Blenderbot is a terrible place to look to understand the state of AI as a field, but users would be forgiven for not knowing that. Meta did a massive push to get users for Blenderbot — I actually learned about it via an announcement in my Facebook timeline (thanks, Facebook!). GPT-3 may be wildly better than Blenderbot, but Blenderbot likely has far, far more users.
Why would Meta do a massive push to get everyone using a really bad chatbot?
The conspiratorial explanation, which has been floated ever since Blenderbot’s incompetence became apparent, is that Blenderbot is bad on purpose. Meta could make a better AI, maybe has better AIs internally, but decided to release a poor one.
Meta AI’s leader, the renowned AI researcher Yann LeCun, has been publicly dismissive of safety concerns from advanced artificial intelligence systems. Maybe convincing hundreds of millions of Meta users that AI is dumb and pointless — and talking to Blenderbot sure makes AI feel dumb and pointless — is worth a little egg on Meta’s face.
It’s an entertaining theory, but one I think is almost certainly wrong.
The likelier reality is this: Meta’s AI department may be really struggling to avoid admitting that they’re behind the rest of the field. (Meta did not respond to a request to comment for this story.)
Some of Meta’s internal AI research departments have shed key researchers and have recently been broken up and reorganized. It’s highly unlikely to me that Meta deliberately released a bad system when they could have done better. Blenderbot is probably the best they’re capable of.

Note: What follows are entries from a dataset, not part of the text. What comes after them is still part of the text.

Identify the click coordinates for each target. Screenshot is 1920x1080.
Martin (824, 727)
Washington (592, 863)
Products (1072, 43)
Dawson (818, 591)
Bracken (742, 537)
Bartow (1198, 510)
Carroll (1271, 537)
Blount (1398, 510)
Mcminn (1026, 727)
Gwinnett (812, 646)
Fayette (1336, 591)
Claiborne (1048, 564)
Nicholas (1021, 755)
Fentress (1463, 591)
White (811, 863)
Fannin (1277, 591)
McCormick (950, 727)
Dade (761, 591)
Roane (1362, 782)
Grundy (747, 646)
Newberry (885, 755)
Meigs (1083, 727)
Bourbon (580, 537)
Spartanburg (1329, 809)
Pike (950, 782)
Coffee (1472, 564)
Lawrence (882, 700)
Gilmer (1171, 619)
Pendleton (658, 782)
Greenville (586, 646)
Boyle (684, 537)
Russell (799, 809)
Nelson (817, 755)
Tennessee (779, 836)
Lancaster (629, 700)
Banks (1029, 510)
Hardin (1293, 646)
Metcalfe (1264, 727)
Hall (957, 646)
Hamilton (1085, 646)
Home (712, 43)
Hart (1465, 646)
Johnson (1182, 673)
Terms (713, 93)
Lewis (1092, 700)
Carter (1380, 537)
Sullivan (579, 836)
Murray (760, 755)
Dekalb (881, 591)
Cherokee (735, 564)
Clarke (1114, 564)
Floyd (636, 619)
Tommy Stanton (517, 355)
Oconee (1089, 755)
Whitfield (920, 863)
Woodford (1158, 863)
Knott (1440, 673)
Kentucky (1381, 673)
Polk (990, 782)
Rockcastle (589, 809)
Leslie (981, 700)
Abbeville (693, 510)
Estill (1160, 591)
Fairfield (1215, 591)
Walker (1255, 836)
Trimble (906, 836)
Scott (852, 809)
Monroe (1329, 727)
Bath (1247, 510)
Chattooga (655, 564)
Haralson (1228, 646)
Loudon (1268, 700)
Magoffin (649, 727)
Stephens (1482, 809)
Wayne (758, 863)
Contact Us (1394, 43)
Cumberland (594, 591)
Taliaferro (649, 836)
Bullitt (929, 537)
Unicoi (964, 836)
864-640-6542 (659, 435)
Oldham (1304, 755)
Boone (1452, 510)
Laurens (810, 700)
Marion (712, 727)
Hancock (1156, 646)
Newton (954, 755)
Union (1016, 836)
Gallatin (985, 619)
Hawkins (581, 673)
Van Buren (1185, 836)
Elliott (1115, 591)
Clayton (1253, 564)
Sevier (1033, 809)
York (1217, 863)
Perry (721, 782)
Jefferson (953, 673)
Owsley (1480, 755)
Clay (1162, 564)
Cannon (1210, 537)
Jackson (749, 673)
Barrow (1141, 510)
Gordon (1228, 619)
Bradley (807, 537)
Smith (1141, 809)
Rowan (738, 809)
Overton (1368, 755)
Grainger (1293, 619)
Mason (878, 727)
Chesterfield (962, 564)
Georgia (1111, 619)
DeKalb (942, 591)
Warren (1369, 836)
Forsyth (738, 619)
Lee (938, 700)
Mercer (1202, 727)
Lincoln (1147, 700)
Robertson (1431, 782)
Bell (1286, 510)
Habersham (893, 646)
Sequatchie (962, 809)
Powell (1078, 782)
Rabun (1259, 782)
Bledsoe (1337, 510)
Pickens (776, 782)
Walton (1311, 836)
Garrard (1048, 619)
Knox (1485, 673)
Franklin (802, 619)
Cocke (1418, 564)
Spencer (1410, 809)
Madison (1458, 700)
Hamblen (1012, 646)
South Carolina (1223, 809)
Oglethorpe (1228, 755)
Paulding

Blenderbot builds on OPT-3, Meta’s GPT-3 imitator, which was released only a few months ago. OPT-3’s full-sized 175 billion parameter version (the same size as GPT-3) should be as good as GPT-3, but I haven’t been able to test that: I got no response when I filled out Meta’s web form asking for access, and I spoke to at least one AI researcher who applied for access when OPT-3 was first released and never received it. That makes it hard to tell where, exactly, Blenderbot went wrong. But one possibility is that even years after GPT-3 was released, Meta is struggling to build a system that can do the same things.
If that’s so, Meta’s AI team is simply worse at AI than industry leaders like Google and even smaller dedicated labs like OpenAI.
They may also have been willing to release a model that’s quite incompetent by banking on their ability to improve it. Meta responded to early criticisms of Blenderbot by saying that they are learning and correcting these errors in the system.
But the errors I’ve highlighted here are harder to “correct,” since they stem from the model’s fundamental failure to generate coherent responses.
Whatever Meta intended, their Blenderbot release is puzzling. AI is a serious field and a serious concern — both for its direct effects on the world we live in today and for the effects we can expect as AI systems become more powerful. Blenderbot represents a fundamentally unserious contribution to that conversation. I can’t recommend getting your sense of where the field of AI stands today — or where it’s going — from Blenderbot any more than I’d recommend getting children’s movie recommendations from it.